▼
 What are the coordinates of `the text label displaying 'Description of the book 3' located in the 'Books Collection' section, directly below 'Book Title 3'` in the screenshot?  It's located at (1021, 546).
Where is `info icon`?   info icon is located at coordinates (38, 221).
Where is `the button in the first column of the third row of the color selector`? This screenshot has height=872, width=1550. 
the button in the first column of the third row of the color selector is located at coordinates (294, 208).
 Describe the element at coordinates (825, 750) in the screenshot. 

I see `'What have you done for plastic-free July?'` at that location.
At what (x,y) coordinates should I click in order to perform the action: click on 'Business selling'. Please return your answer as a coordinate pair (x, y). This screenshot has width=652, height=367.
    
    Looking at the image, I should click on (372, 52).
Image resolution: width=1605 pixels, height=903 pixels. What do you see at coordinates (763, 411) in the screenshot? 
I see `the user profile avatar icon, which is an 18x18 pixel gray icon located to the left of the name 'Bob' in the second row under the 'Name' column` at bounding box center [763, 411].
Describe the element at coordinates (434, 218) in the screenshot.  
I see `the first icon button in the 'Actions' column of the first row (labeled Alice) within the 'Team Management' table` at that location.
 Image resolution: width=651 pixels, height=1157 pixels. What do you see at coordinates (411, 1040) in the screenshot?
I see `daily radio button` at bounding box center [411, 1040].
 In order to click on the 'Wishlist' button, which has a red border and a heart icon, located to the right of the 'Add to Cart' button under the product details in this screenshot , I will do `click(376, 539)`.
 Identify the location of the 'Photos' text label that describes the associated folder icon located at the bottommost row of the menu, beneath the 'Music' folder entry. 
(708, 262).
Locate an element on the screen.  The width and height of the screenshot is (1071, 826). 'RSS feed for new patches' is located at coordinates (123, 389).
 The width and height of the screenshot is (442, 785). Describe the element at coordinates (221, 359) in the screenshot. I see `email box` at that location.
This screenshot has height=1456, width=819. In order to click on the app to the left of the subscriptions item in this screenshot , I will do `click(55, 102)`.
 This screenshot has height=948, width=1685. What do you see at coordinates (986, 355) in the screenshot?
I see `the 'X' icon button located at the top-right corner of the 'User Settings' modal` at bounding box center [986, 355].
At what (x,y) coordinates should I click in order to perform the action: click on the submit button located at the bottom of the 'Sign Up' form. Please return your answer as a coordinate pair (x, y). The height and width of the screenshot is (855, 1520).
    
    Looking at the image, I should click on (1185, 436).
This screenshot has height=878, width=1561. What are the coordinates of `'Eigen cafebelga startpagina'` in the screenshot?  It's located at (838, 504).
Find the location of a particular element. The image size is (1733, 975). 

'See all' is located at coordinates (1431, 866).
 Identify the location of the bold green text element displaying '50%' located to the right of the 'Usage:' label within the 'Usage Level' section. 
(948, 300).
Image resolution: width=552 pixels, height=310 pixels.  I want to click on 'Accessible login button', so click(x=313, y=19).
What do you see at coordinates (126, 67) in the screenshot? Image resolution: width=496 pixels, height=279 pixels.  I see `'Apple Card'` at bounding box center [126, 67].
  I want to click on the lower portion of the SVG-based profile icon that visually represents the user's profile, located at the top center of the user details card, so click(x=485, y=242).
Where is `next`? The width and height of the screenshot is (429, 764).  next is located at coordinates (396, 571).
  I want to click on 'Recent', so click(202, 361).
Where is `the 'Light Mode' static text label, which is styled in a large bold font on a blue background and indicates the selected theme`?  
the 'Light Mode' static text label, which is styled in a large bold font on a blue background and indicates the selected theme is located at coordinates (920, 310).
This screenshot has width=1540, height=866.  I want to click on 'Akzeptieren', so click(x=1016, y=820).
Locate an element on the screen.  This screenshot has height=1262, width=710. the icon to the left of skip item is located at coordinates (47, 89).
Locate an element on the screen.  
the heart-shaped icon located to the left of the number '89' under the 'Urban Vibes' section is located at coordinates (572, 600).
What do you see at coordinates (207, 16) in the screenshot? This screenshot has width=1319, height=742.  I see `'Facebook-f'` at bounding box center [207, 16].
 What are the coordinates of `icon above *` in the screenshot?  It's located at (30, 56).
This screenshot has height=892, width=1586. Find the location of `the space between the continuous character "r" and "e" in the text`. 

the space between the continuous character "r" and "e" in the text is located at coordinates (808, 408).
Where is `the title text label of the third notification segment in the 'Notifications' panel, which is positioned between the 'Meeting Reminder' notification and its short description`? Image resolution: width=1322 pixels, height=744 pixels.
▲
## The problem
Lay out the material as a Markdown table with the columns Row and Line, giving each line its own numbered row and leaving out blank lines. Start at the line that contains "at (30, 56)." and end at the last line of the material.

## Output below
| Row | Line |
|---|---|
| 1 |  What are the coordinates of `icon above *` in the screenshot?  It's located at (30, 56). |
| 2 | This screenshot has height=892, width=1586. Find the location of `the space between the continuous character "r" and "e" in the text`.  |
| 3 | the space between the continuous character "r" and "e" in the text is located at coordinates (808, 408). |
| 4 | Where is `the title text label of the third notification segment in the 'Notifications' panel, which is positioned between the 'Meeting Reminder' notification and its short description`? Image resolution: width=1322 pixels, height=744 pixels. |